Prior to the meeting, detectives searched the CI to confirm the absence of cash and
contraband. Detectives fitted the CI with a body wire, gave her $200 in recorded
currency and directed her to purchase 3.5 grams of methamphetamine. The CI went to
Mr. Waltari’s residence and purchased 7 grams of methamphetamine from him. The
additional amount was fronted to the CI by Mr. Waltari, with the expectation of additional
payment later. The CI then met with detectives and turned over the methamphetamine.
Following this, Detective Aase set up another controlled purchase. The CI was
again given a body wire and $200 in recorded currency. Half of the money given to the
CI was to pay for the previously fronted drugs. At the meeting inside his residence, Mr.

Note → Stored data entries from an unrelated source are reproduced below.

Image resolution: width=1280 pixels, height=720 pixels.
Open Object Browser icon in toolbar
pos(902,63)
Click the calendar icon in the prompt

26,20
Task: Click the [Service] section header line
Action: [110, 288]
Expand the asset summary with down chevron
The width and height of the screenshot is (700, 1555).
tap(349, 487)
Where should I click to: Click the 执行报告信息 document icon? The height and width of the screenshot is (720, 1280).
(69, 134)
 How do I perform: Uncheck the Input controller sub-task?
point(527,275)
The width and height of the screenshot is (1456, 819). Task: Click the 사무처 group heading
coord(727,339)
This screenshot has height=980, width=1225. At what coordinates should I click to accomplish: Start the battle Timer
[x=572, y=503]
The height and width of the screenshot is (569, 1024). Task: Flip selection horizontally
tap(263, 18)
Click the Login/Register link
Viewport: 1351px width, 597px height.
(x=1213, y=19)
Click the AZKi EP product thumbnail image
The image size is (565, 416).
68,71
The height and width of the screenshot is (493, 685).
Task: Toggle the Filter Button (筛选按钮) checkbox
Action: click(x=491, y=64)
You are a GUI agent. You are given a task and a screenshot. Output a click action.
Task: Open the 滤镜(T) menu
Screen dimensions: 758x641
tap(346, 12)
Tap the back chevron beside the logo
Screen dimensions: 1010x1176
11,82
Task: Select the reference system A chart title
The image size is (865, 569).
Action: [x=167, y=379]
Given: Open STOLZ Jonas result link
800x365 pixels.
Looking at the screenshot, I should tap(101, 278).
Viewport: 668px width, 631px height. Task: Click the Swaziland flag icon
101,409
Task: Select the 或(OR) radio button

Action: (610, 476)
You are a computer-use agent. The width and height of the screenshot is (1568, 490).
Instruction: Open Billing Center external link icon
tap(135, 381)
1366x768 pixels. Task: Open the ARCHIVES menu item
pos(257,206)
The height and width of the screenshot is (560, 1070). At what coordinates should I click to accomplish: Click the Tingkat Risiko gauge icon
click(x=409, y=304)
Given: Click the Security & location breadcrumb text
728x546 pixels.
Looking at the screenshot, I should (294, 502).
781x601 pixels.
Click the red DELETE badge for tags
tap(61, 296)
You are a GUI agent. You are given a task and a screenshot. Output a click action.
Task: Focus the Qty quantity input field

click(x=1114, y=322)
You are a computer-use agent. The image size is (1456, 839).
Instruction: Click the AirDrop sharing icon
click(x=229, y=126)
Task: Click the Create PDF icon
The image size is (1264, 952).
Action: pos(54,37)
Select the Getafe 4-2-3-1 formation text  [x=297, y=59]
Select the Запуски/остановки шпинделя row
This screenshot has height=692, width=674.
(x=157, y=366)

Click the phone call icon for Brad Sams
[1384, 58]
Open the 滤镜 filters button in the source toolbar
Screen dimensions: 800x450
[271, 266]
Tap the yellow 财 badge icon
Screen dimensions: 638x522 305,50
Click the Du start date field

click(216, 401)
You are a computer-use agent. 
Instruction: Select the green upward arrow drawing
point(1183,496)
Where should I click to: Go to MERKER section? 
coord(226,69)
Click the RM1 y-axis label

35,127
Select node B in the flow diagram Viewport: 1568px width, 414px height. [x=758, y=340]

Waltari told the CI he did not have any methamphetamine. But he did take $100 from the
CI to compensate him for the fronted drugs. Mr. Waltari discussed how he would
purchase 16 ounces of methamphetamine for sale, break it into smaller quantities, and
make a profit of $25 for each one-eighth of an ounce he sold. The CI later admitted she
used methamphetamine inside Mr. Waltari’s residence during the controlled purchase.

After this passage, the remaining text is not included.